start DATASET EXTRACT

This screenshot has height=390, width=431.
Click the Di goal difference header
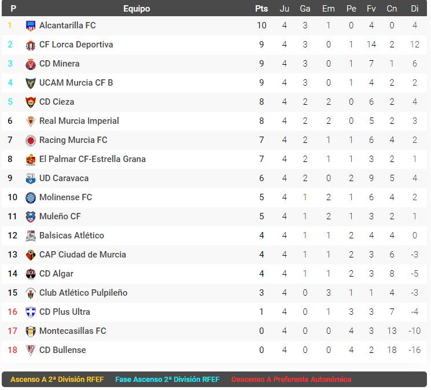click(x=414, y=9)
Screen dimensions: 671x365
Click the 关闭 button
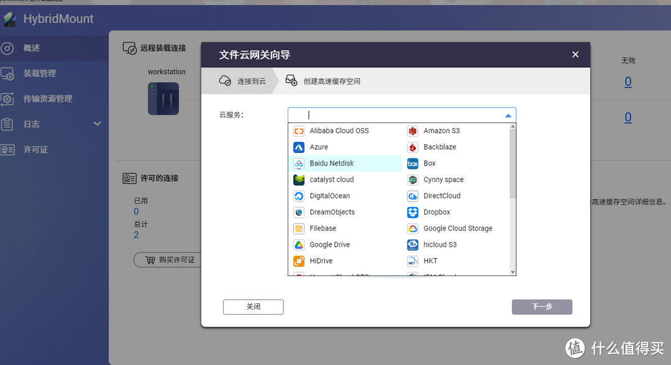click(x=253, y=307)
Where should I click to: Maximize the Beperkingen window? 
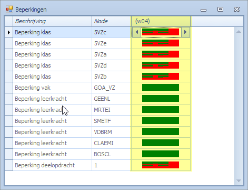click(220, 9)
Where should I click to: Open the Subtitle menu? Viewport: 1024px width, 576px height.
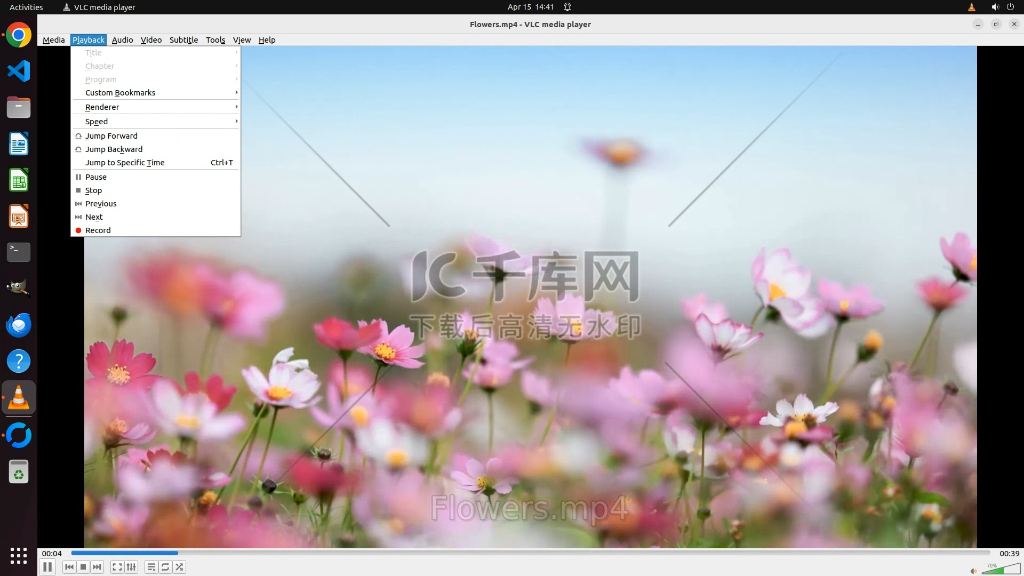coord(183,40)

end DATASET EXTRACT
start DATASET EXTRACT

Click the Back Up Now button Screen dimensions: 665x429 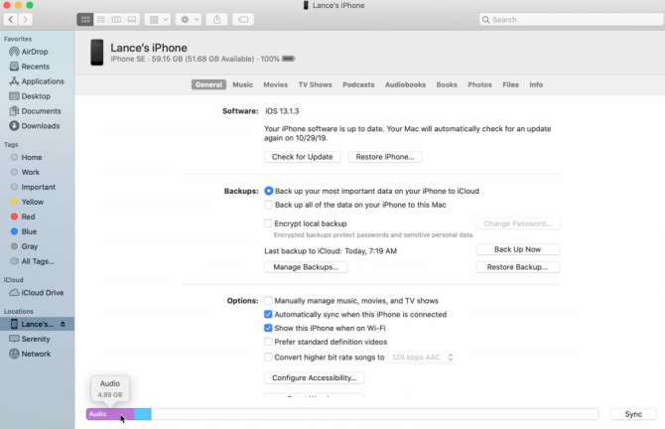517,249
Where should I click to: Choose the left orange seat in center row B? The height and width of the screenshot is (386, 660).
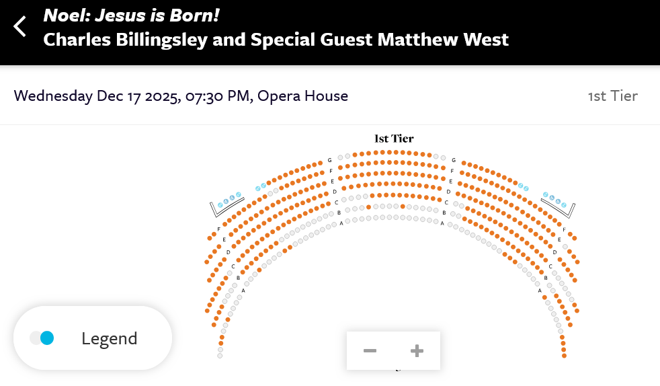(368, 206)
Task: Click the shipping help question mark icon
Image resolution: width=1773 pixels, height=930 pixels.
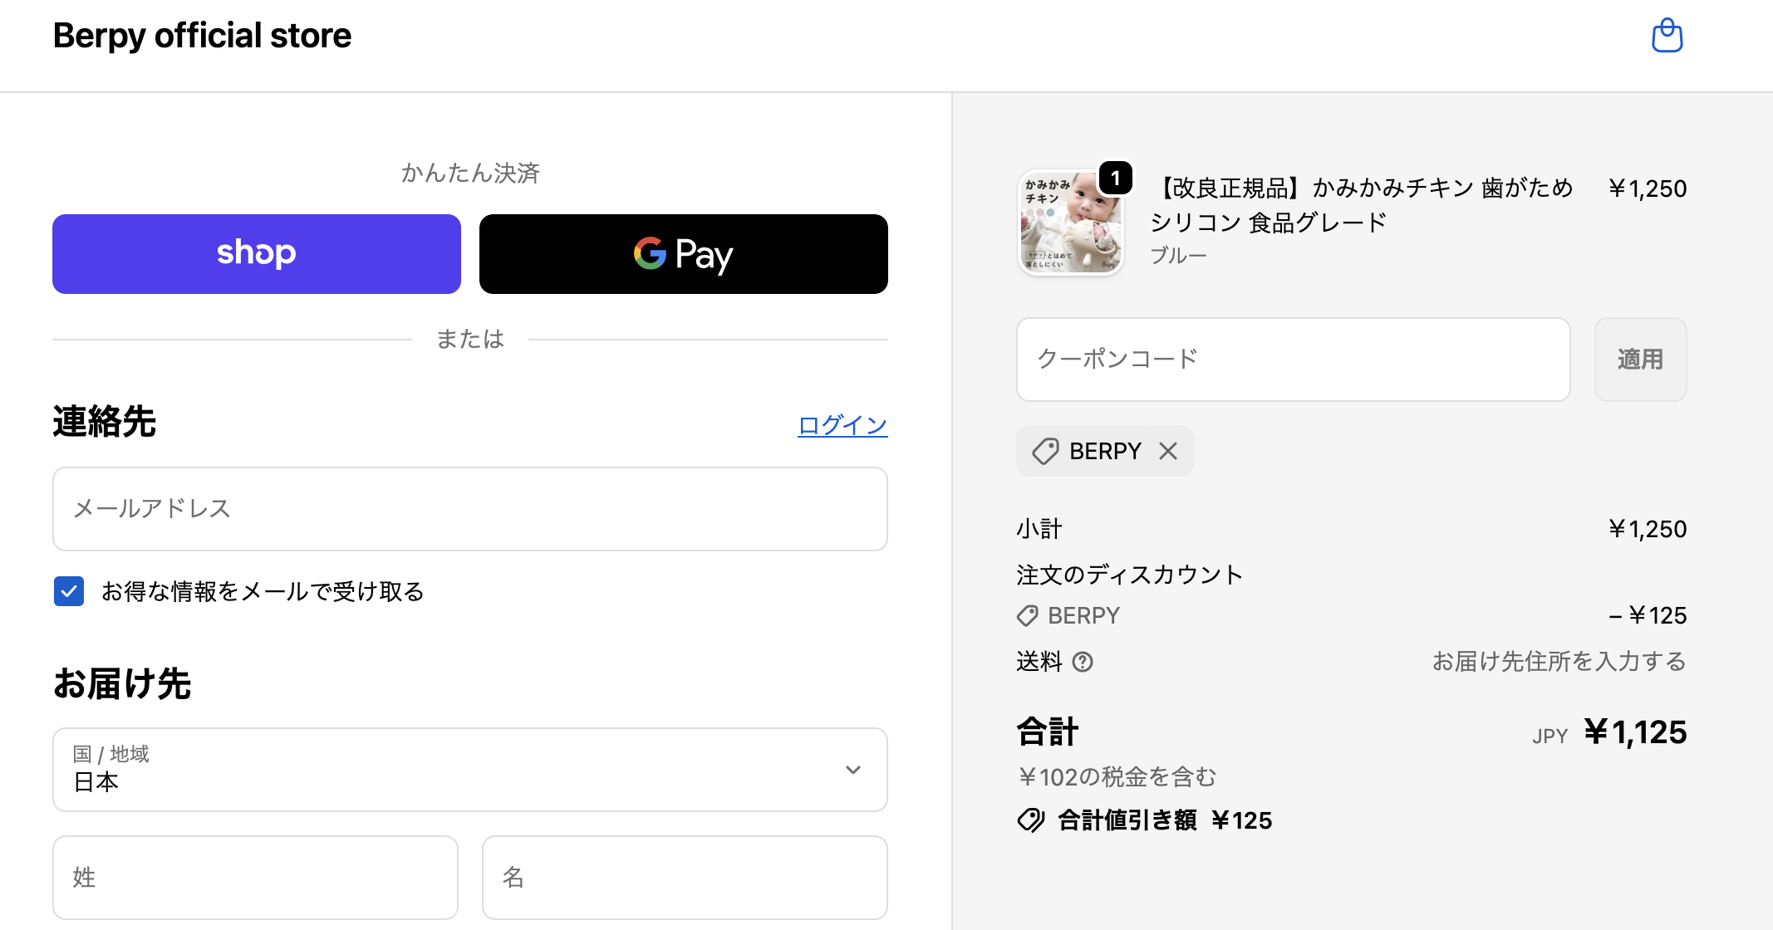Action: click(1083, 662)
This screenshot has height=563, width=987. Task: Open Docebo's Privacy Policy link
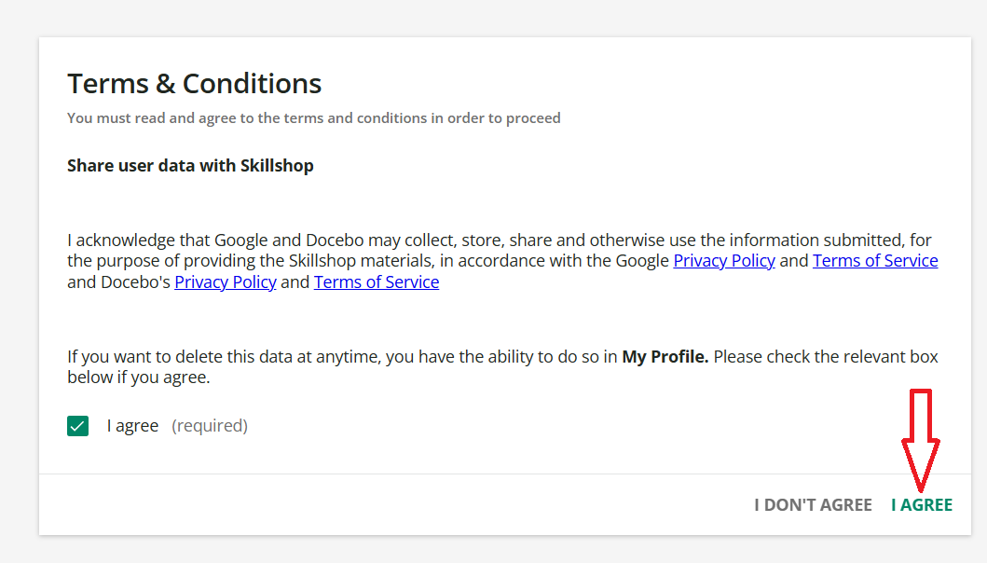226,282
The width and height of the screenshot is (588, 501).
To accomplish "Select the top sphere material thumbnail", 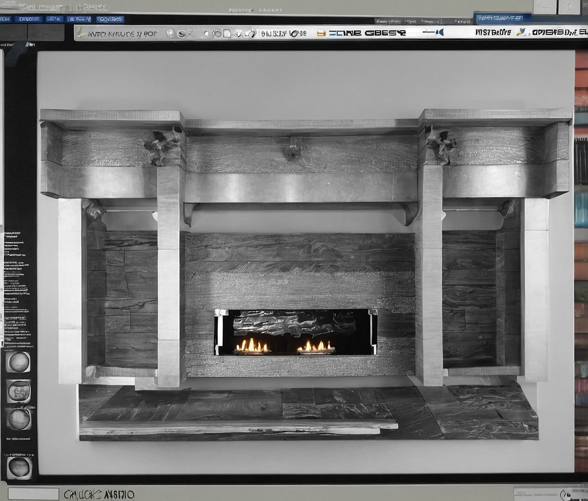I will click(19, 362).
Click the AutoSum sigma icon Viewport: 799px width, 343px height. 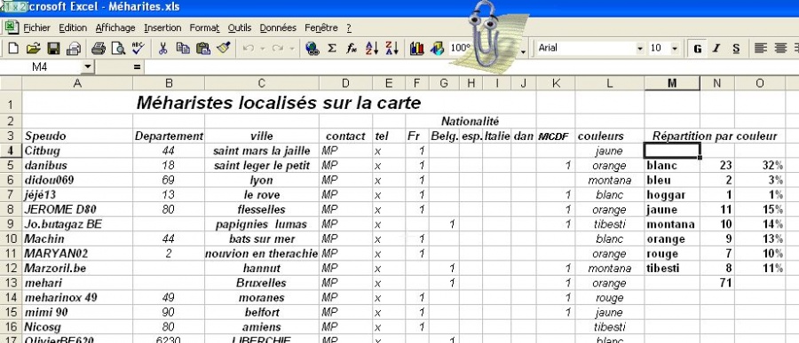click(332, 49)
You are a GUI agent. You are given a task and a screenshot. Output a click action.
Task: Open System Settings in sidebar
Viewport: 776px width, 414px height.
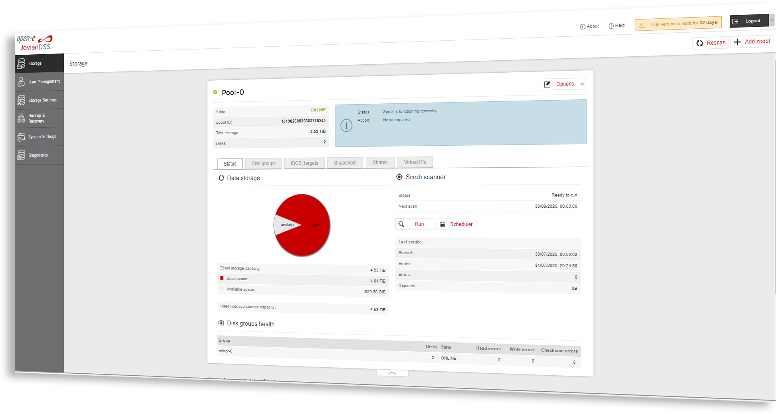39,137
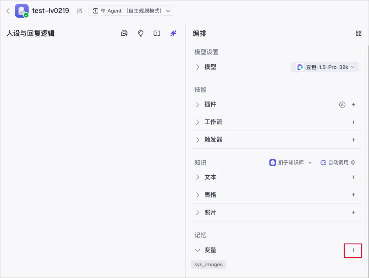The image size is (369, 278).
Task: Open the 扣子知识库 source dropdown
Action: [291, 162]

end DATASET EXTRACT

# [SET PROBLEM]
Can you recast the items starting at the line containing "This screenshot has height=390, width=431." and ending at the line containing "coord(183,40)" as a two-column CSV with the columns "instruction" and "target", one row per item, where the item's text and its answer each sit in one quoted field with line breaks turned into spaces? Leave the pictures out.

# [EXPECTED ANSWER]
instruction,target
"This screenshot has height=390, width=431. Click the Di goal difference header","click(x=414, y=9)"
"Screen dimensions: 671x365 Click the 关闭 button","click(x=253, y=307)"
"Where should I click to: Maximize the Beperkingen window?","click(220, 9)"
"Where should I click to: Open the Subtitle menu? Viewport: 1024px width, 576px height.","coord(183,40)"